A new project developed by Hamburg Port Consulting (HPC) on new connections for freight transport in the Baltic Sea region has offered intriguing results for the ports and multimodal sector.
Supported by the European Union, the transnational South Baltic Transport Loops (SBTL) project announced “promising” results, HPC wrote, after recently holding its closing conference in Copenhagen.
The project partnered with the ports of Elblag, Karlshamn, Mukran and Roenne and the Klaipeda Shipping Research Centre to work toward developing and implementing new regular services and ship connections for container, bulk and general cargo transport, and ferry services in order to develop small and medium sized ports.
During the conference, a number of significant new sea connections were announced. A total of three new connections in cargo transport have been established so far in a bid to build the “Baltic Sea Bridge“ for container transport between Europe and China. A regular connection was also set up to run several times a week and allow for a connection between the Port of Mukran to the New Silk Road by rail from and to Xi’an in China.
One further connection was created in February 2021, linking the ports in Mukran and Karlshamn, and also provided the southern Swedish port of Karlshamn with access to the New Silk Road.
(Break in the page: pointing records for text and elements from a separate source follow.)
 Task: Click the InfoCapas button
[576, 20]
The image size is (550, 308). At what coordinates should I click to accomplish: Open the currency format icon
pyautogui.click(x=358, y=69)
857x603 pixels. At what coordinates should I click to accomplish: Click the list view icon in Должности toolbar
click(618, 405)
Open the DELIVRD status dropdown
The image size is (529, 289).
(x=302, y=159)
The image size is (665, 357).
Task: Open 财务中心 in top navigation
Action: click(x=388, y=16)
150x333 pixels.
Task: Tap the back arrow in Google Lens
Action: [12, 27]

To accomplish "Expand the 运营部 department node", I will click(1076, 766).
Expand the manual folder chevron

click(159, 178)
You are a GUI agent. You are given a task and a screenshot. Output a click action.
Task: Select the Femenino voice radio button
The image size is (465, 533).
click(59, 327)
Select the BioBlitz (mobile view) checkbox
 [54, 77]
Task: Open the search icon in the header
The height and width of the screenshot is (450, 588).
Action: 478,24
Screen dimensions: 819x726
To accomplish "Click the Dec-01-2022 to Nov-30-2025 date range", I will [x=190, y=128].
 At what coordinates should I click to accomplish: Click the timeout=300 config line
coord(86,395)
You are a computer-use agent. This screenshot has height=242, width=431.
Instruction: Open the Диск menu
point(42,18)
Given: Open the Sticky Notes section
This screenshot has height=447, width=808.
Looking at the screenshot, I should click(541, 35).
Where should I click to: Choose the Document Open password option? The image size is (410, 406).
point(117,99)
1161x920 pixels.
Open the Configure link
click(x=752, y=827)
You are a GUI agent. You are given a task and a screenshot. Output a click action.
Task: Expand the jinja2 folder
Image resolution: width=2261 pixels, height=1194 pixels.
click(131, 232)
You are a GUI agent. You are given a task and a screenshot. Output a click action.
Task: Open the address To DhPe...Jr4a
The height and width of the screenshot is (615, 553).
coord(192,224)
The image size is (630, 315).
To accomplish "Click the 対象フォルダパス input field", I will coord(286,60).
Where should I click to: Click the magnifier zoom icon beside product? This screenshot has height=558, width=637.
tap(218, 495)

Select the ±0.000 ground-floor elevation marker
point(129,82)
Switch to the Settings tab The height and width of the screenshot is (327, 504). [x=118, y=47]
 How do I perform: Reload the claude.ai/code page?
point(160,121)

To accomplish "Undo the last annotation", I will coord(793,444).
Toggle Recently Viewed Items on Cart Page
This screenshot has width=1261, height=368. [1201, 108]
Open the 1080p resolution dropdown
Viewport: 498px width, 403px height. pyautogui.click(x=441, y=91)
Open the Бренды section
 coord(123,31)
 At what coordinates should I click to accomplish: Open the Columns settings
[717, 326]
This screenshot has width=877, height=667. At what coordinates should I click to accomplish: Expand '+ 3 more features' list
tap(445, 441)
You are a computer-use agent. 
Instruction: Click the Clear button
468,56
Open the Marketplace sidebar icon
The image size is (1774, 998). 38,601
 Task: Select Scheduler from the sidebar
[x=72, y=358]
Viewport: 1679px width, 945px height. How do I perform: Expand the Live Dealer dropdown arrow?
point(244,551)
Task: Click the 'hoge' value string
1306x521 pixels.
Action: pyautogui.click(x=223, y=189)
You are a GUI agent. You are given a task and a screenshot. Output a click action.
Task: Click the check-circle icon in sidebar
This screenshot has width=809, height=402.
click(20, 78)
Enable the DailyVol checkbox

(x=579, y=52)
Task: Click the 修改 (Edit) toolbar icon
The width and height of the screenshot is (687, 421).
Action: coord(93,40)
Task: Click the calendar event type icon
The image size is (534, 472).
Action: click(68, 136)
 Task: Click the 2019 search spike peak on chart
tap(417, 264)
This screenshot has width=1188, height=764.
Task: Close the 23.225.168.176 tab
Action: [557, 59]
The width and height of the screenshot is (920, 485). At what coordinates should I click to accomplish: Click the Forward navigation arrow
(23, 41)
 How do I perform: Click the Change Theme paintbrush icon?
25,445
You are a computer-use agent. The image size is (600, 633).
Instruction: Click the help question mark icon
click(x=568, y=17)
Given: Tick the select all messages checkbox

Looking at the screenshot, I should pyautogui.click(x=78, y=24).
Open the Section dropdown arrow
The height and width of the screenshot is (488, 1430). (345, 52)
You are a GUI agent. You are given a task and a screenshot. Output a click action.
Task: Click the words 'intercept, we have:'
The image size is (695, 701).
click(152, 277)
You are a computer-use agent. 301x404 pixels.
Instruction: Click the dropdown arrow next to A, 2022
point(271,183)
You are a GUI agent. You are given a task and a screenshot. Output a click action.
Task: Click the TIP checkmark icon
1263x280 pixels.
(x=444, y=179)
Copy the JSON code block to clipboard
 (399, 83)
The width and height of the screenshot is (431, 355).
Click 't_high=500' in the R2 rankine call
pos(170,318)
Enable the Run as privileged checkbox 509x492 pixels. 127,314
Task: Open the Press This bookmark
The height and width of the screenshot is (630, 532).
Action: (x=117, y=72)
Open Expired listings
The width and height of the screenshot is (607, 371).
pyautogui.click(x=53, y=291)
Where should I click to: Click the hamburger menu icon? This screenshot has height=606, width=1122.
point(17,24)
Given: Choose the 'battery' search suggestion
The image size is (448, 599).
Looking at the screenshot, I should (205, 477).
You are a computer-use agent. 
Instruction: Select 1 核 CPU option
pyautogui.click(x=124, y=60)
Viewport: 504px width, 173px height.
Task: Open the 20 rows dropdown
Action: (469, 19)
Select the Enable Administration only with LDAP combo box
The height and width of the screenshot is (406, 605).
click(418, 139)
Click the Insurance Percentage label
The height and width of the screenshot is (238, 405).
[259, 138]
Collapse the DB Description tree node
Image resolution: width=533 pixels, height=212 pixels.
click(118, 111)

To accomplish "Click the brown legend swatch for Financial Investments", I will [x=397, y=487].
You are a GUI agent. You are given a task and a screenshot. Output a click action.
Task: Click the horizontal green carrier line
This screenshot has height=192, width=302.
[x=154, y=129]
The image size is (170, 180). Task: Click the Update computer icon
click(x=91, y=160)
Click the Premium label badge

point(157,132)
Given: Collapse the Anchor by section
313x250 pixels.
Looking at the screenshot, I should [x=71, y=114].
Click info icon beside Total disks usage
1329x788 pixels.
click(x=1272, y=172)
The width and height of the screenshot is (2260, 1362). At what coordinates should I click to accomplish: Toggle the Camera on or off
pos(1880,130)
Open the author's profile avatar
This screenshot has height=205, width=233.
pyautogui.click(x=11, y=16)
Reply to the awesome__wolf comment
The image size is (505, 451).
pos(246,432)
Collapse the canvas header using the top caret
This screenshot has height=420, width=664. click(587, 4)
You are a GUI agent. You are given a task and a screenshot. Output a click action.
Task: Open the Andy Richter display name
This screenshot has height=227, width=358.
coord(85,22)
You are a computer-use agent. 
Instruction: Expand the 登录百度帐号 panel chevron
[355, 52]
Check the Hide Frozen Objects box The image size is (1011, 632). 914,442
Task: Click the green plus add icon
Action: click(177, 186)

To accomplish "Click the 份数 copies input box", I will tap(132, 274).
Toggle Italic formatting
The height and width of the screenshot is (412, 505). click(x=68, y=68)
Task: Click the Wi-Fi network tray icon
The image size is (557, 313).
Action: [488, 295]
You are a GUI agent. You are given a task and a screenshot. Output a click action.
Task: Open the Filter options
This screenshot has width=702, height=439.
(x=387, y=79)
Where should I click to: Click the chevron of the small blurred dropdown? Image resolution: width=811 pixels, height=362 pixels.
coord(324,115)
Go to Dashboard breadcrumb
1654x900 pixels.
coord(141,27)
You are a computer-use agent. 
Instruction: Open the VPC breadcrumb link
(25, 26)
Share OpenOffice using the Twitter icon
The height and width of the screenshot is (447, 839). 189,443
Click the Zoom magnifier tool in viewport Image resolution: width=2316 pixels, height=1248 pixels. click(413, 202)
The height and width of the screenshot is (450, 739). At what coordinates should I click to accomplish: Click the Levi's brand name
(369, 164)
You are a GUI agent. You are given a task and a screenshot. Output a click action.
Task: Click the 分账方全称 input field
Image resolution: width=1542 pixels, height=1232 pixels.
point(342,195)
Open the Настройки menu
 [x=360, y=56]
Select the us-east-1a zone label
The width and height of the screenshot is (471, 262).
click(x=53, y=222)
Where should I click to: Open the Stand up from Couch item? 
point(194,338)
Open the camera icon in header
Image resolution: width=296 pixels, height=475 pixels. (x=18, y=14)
Ulf Sandevärn, Marketing Manager for the Port of Karlshamn, commented, “Large investments are being made to strengthen and expand the transport corridor between Sweden and Eastern Europe, CIS, and China via Karlshamn.”
“With the activities promoted by the SBTL project, the course has been set for sustainable development of the partner ports in the southern Baltic region,” said Dr Olaf Zeike, Senior Consultant at HPC and project manager. “Despite Corona-related delays, we can be proud of the team effort that has been achieved across the countries involved in the project.
“The SBTL project has vividly filled the Interreg programme priorities with life. Together, the project partners have worked towards sustainable, innovative solutions that are attractive for business and tourism in the region and promote cooperation.“
Prof. Vytautas Paulauskas of the Klaipeda Shipping Research Centre an analysed traffic flows in the region. He added, “The southern Baltic Sea region is developing very quickly, and it is important that the forecast of passenger and cargo flows is as accurate as possible.”
“Mukran is the closest German port to Sweden, Bornholm, Finland, Russia and the Baltic States and serves as a gateway to Western Europe,” says Helmut Seilert, Senior Manager Business Development & Logistics at Fährhafen Sassnitz GmbH. “Thanks to the project, the improved hinterland connection for freight transport enables green transport by rail from the Baltic Sea to numerous destinations in Germany and to Rotterdam.”
HPC has also recently been commissioned by the German Directorate-General for Waterways and Shipping (GDWS) to conduct a study on information services for ports and terminals.
Announced in October 2021, the analysis is being conducted as part of the Digitisation of Inland Waterways (DIWA) project, funded by the EU’s Connecting Europe Facility (CEF), and also involves national inland waterway authorities in the Netherlands, Belgium, France and Austria.